The Metabase consists of the following two XML files:
Metabase.xml. An XML document that contains ISS configuration values for the server, such as Web site details, and virtual directory details.
MBSchema.xml. An XML document which holds the Metabase XML schema. The schema file acts as a validation tool to enforce correct Metabase values in the Metabase.xml file.
Both Metabase files are located in the SystemrootSystem32Inetsrv directory. You need administrator permission to view the contents of the Metabase entries. You can not edit the Metabase.xml file without admin access. You will not be able to edit the MBSchema.xml file directly even with Admin access. You make schema changes through the Active Directory Service Interface (ADSI). Editing a Metabase.xml file is a tedious task. A simple approach is to use the IIS Manager interface to make the changes. However editing the Metabase directly can save expert users some effort. It is possible to have simultaneous changes to the Metabase, for example, if one administrator changes the schema via ADSI and another administrator makes some changes to the Metabase.xml file. You can prevent this by using Access Control Lists (ACL) on the Metabase files to prevent XML file changes while schema changes are being made. The Metabase history feature stores a history of the Metabase.XML file changes. IIS uses this file to apply new Metabase changes if the configuration is lost. You can build up the Metabase with the help of the history and the backups of the Metabase..
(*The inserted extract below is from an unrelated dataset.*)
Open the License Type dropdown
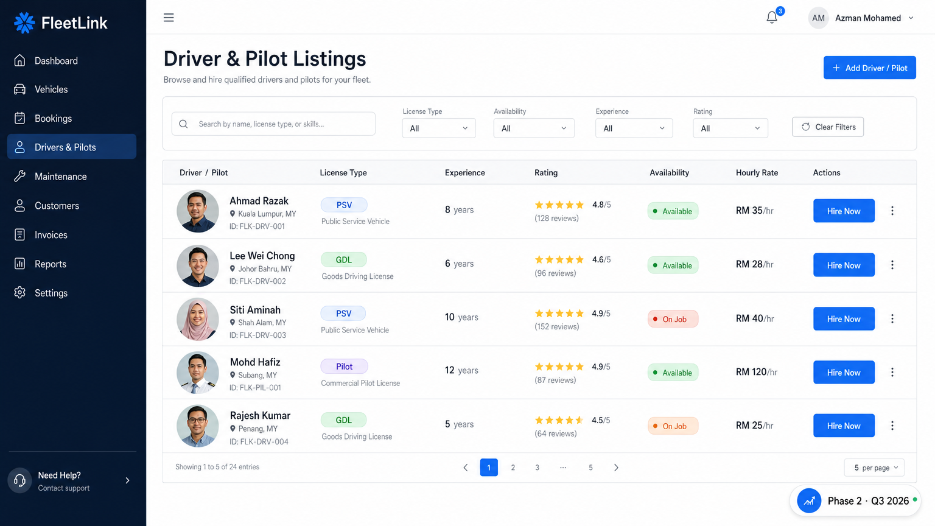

You can back up the Metabase using the Backup/ Restore Configuration option on the All Tasks menu item by performing the following steps:
Click Start | Programs | Admin Tools | Internet Information Services (IIS) Manager
Right Click the server name in the left console pane
Select All Tasks from the context menu
Select Backup/ Restore Configuration
Click the Create Backup button
Type a name for the configuration backup
Select whether to encrypt the backup with a password by checking or unchecking the Encrypt backup password option. If you elect to use a password, enter and confirm the password
Your new backup will appear in the list of backups. Restoring IIS from a backup is done through the same interface. (When you select an existing backup from the list, the “Restore” button will be enabled on the interface.) Select the backup and click the Restore button if you wish to restore the backup
If the computer running IIS fails, you can restore the Metabase from this backup copy. You can also use the backup to create a duplicate setup on a new installation of Windows Server 2003 or even on a different computer (if you use secure backup). It’s possible to restore the Metabase using a copy of the Metabase files saved in the history folder; however, you can’t restore a backup from an earlier version of IIS, and if you restore from the history files, you can’t restore to a different IIS installation or to a different computer.
IIS automatically makes regular backups of the Metabase in addition to any manual backups made by administrators. It also creates history files automatically, as long as the history feature is enabled (by default, it is). You can use the IIS Manager to restore history files, as well as restoring from backup.